Helmholtz Institute for Functional Marine Biodiversity, 26129, Oldenburg, Germany.
Alfred Wegener Institute Helmholtz Centre for Polar and Marine Research, 27570, Bremerhaven, Germany.
Sci Data. 2024 Sep 4;11(1):967. doi: 10.1038/s41597-024-03778-z.
The remarkable pace of genomic data generation is rapidly transforming our understanding of life at the micron scale. Yet this data stream also creates challenges for team science. A single microbe can have multiple versions of genome architecture, functional gene annotations, and gene identifiers; additionally, the lack of mechanisms for collating and preserving advances in this knowledge raises barriers to community coalescence around shared datasets. "Digital Microbes" are frameworks for interoperable and reproducible collaborative science through open source, community-curated data packages built on a (pan)genomic foundation. Housed within an integrative software environment, Digital Microbes ensure real-time alignment of research efforts for collaborative teams and facilitate novel scientific insights as new layers of data are added. Here we describe two Digital Microbes: 1) the heterotrophic marine bacterium Ruegeria pomeroyi DSS-3 with > 100 transcriptomic datasets from lab and field studies, and 2) the pangenome of the cosmopolitan marine heterotroph Alteromonas containing 339 genomes. Examples demonstrate how an integrated framework collating public (pan)genome-informed data can generate novel and reproducible findings.

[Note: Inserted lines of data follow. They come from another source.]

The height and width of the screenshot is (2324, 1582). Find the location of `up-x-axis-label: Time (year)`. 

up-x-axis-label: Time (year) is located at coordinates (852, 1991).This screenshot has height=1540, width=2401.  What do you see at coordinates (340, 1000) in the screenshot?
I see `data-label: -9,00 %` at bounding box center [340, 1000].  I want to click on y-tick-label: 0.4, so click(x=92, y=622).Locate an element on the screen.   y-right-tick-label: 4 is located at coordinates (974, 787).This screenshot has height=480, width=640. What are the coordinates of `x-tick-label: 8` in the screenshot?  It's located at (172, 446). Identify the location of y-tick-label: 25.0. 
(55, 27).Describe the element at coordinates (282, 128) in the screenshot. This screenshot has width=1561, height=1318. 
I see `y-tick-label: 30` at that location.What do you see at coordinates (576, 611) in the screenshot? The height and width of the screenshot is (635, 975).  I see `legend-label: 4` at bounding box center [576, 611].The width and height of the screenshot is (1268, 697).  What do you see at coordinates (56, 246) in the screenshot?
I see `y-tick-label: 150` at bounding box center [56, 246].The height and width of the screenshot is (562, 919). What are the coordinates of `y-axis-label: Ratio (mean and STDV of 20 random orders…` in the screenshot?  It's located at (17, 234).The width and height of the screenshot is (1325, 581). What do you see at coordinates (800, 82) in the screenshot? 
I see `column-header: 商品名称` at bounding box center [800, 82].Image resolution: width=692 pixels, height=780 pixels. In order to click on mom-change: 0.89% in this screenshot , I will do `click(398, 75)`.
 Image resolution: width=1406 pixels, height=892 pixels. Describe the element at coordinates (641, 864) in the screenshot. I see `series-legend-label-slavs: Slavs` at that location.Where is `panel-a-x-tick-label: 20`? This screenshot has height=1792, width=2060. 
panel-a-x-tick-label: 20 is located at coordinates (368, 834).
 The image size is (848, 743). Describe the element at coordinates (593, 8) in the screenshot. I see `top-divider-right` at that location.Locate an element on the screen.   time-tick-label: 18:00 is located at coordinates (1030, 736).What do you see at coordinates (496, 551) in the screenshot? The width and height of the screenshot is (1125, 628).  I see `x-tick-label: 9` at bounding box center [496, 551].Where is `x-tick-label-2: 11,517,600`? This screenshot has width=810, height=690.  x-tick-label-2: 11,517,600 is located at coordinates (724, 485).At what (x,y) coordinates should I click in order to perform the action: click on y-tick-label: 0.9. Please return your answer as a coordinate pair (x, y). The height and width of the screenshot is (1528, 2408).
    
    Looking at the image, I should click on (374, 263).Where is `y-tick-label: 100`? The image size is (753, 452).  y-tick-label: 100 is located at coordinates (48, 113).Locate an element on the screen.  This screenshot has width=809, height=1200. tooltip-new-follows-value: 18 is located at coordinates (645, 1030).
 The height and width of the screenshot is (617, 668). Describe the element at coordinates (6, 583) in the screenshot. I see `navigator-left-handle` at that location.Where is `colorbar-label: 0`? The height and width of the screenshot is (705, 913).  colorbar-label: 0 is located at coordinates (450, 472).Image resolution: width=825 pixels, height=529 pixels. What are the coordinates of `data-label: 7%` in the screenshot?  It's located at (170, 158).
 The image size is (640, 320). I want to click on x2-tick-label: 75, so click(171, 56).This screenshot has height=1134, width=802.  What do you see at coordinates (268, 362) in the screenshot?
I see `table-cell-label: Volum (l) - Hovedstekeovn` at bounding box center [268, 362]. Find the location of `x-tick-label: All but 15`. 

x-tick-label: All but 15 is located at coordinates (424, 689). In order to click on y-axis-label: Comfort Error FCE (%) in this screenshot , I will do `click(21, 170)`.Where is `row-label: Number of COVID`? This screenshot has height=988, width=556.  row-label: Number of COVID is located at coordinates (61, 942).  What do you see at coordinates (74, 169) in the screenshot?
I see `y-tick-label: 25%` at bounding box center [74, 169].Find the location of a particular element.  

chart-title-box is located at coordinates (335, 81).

基因组数据的生成速度令人瞩目,这迅速改变了我们对微观尺度生命的理解。然而,这些数据流也给团队科学带来了挑战。单个微生物可能有多个基因组结构版本、功能基因注释和基因标识符;此外,缺乏整理和保存这方面知识进展的机制,阻碍了社区围绕共享数据集的融合。“数字微生物”是通过开源、社区管理的数据包构建的可互操作和可重复协作科学的框架,这些数据基于(泛)基因组基础。数字微生物位于集成软件环境中,可确保协作团队的研究工作实时对齐,并在添加新的数据层时促进新的科学见解。在这里,我们描述了两个数字微生物:1)异养海洋细菌 Ruegeria pomeroyi DSS-3,其拥有来自实验室和野外研究的超过 100 个转录组数据集,2)海洋异养生物 Alteromonas 的泛基因组,其中包含 339 个基因组。示例展示了如何整合公共(泛)基因组信息数据的综合框架可以生成新颖且可重复的发现。